===== TEXT EXTRACT =====

# Niemytzki Plane is Topology

## Proof

By definition $T = \left({S, \tau}\right)$ is the Niemytzki plane if

 $\displaystyle (1): \ \$ $\displaystyle S$ $=$ $\displaystyle \left\{ {\left({x, y}\right): y \geq 0}\right\}$ $\displaystyle (2): \ \$ $\displaystyle \mathcal B \left({x, y}\right)$ $=$ $\displaystyle \left\{ {B_r \left({x, y}\right) \cap S: r > 0}\right\}$ if $x, y \in \R, y > 0$ $\displaystyle (3): \ \$ $\displaystyle \mathcal B \left({x, 0}\right)$ $=$ $\displaystyle \left\{ {B_r \left({x, r}\right) \cup \left\{ {\left({x, 0}\right)}\right\}: r > 0}\right\}$ if $x \in \R$ $\displaystyle (4): \ \$ $\displaystyle \tau$ $=$ $\displaystyle \left\{ {\bigcup \mathcal G: \mathcal G \subseteq \bigcup_{\left( {x, y}\right) \in S} \mathcal B \left( {x, y}\right)}\right\}$

where $B_r \left({x, y}\right)$ denotes the open $r$-ball of $\left({x, y}\right)$ in the $\R^2$ Euclidean space.

=====

In the Niemytzki plane proof, list the symbol defined on the left side of each numbered line from (1) to (4).

===== GIVEN ENTRIES =====

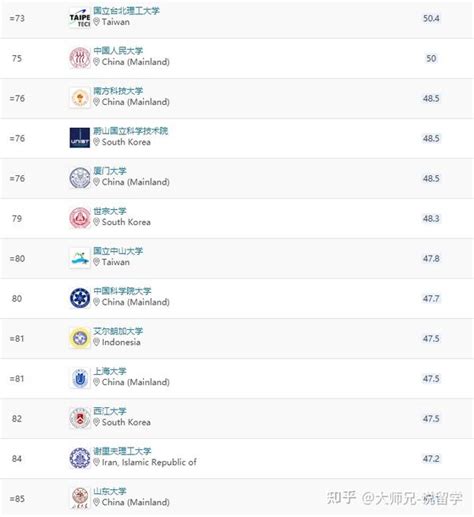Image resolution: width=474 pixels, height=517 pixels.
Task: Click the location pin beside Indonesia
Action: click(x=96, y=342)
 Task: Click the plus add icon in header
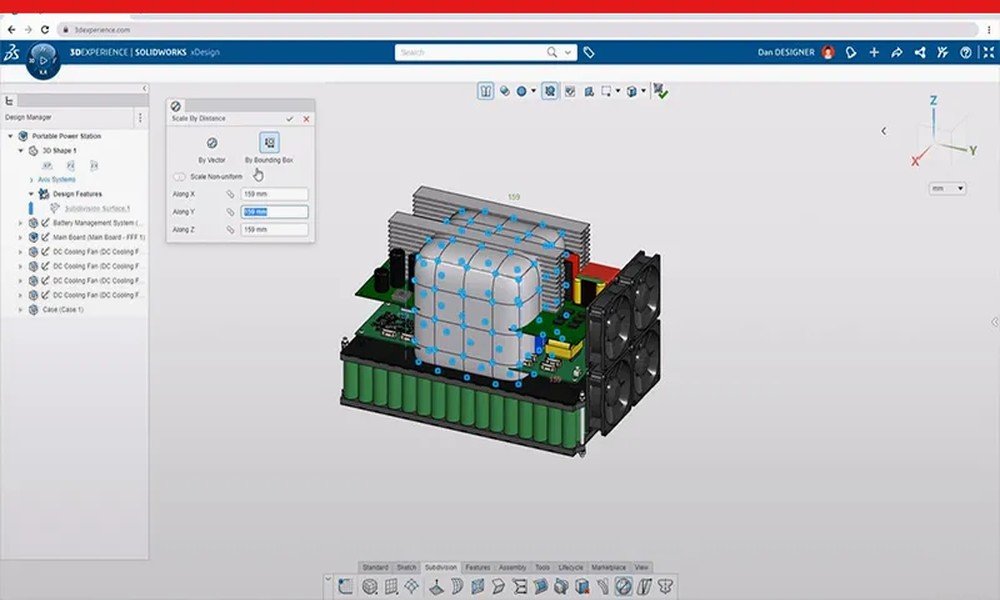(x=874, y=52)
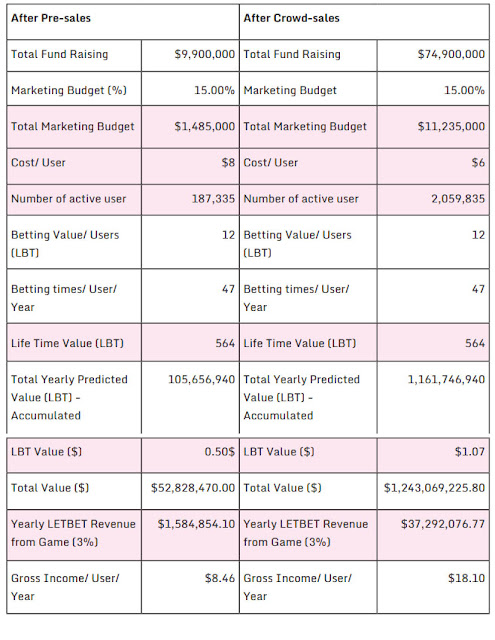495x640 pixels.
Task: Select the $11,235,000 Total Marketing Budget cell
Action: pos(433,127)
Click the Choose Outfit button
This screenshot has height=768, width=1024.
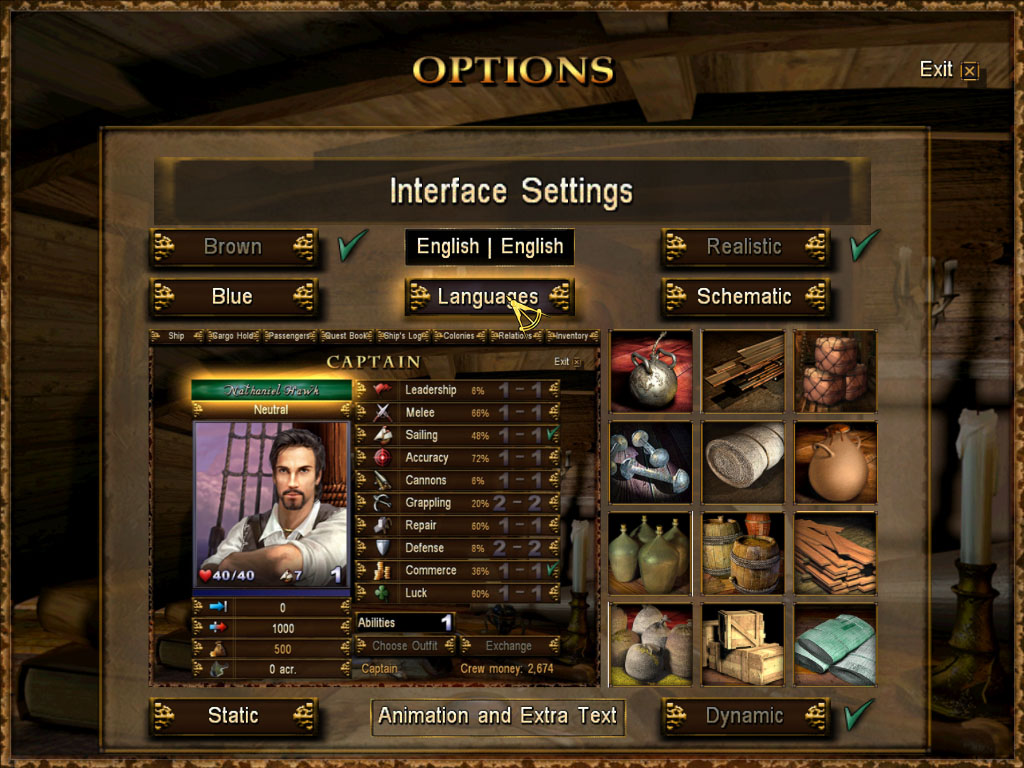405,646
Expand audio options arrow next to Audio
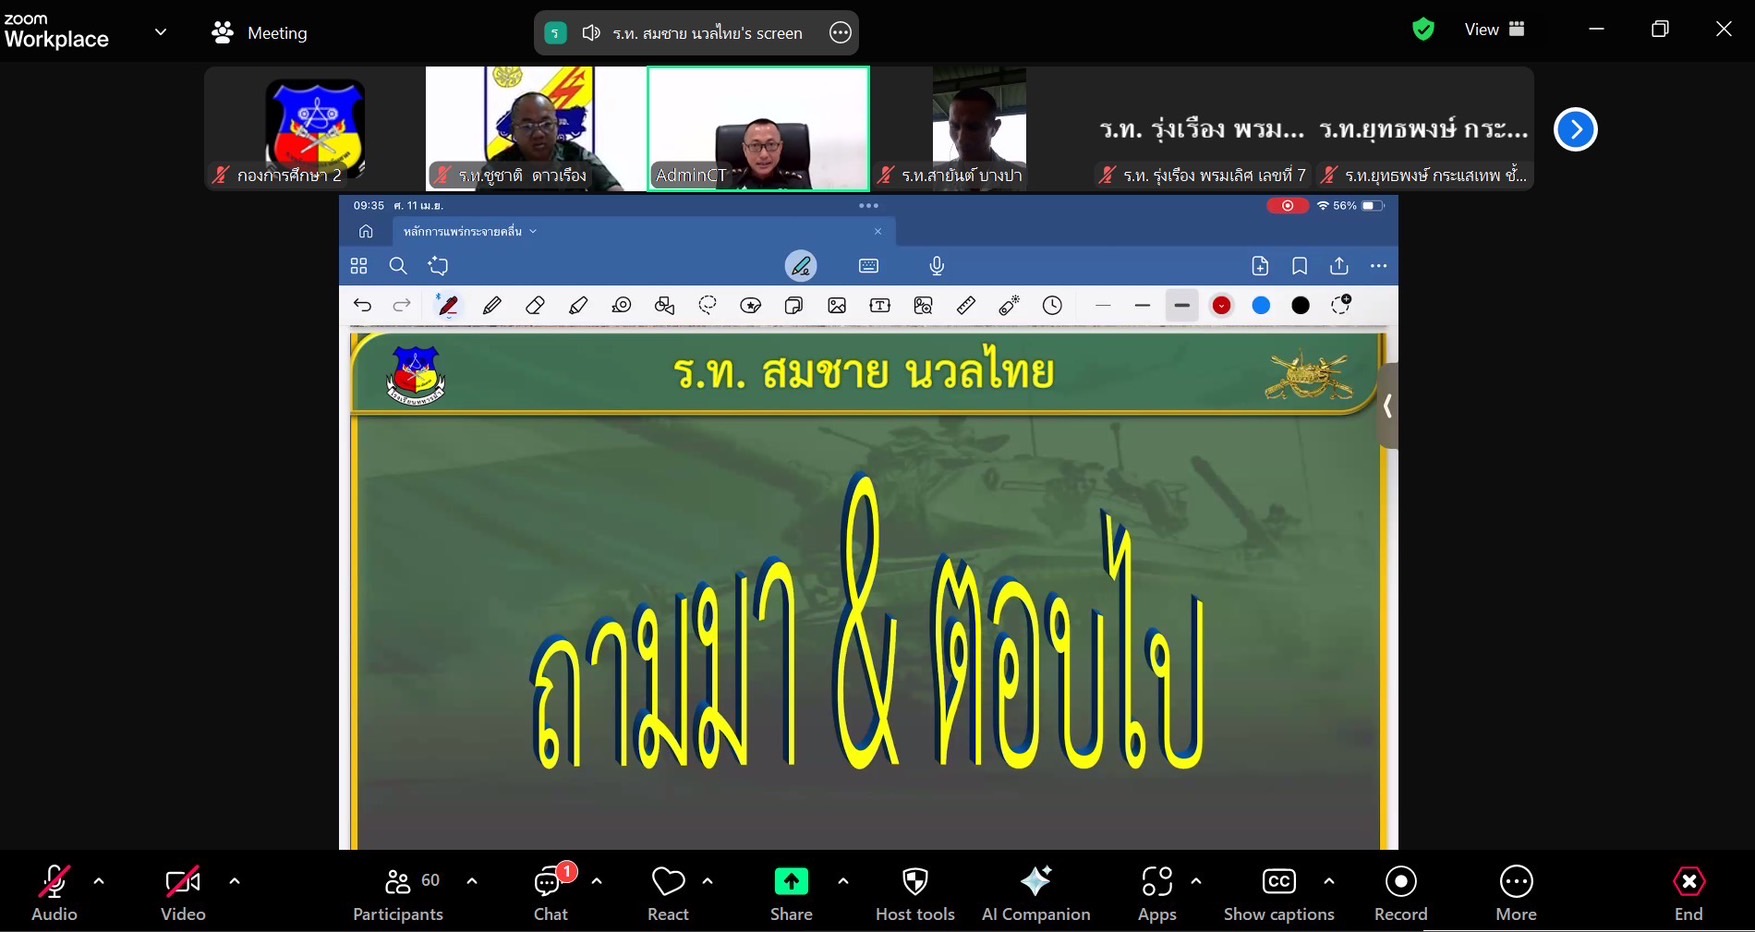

=====

THE ANSWER —
(1) S
(2) 𝓑(x, y)
(3) 𝓑(x, 0)
(4) τ